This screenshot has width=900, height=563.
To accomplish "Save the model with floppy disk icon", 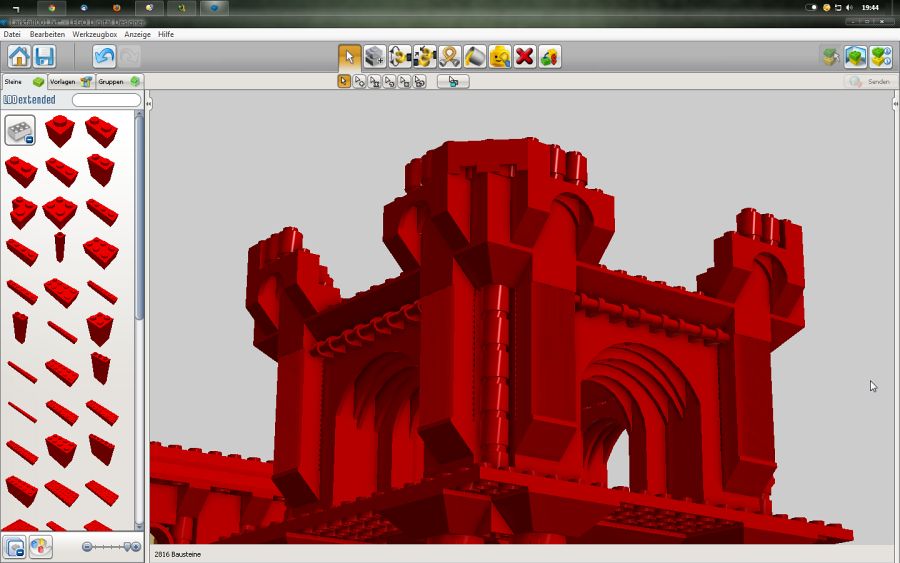I will [x=44, y=56].
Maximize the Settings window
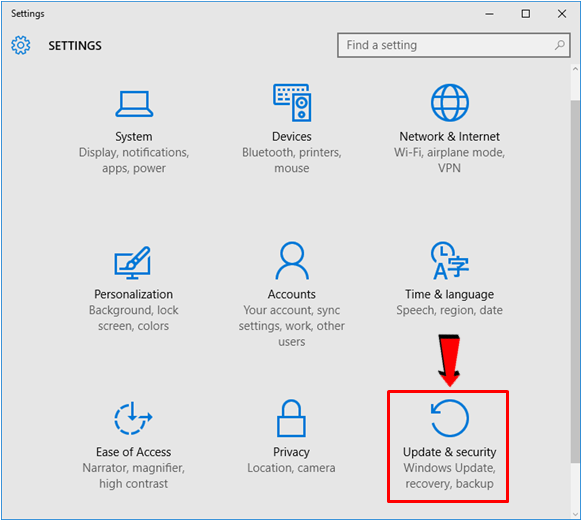 [x=525, y=14]
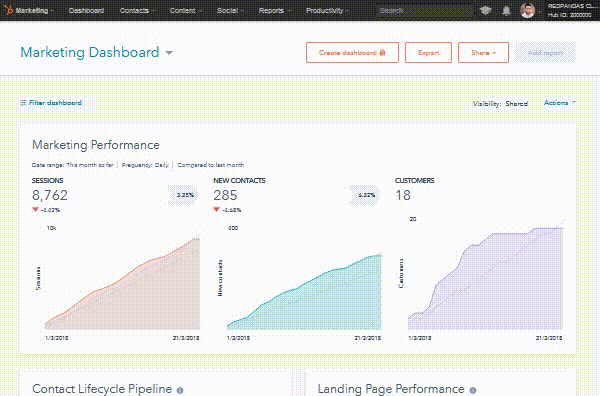Click info icon beside Contact Lifecycle Pipeline
The image size is (600, 396).
[180, 390]
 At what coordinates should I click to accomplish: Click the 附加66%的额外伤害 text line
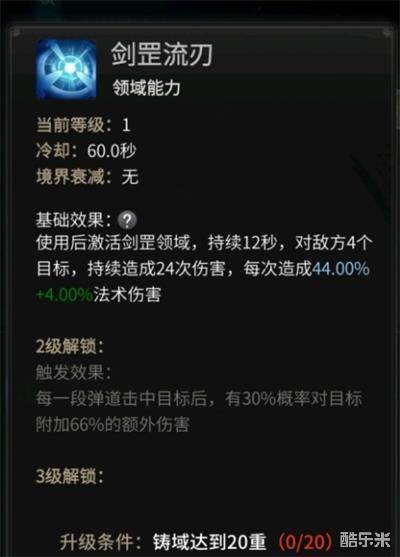(112, 424)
--*--
### EXERCISE AIM
Copy nothing but the lines above from the one with "Maximize the Settings window" through the end of the material, word for word, and drop the pictures.

### SOLVED EXERCISE
Maximize the Settings window
 [x=525, y=14]
Click info icon beside Contact Lifecycle Pipeline
The image size is (600, 396).
[180, 390]
 At what coordinates should I click to accomplish: Click the 附加66%的额外伤害 text line
(112, 424)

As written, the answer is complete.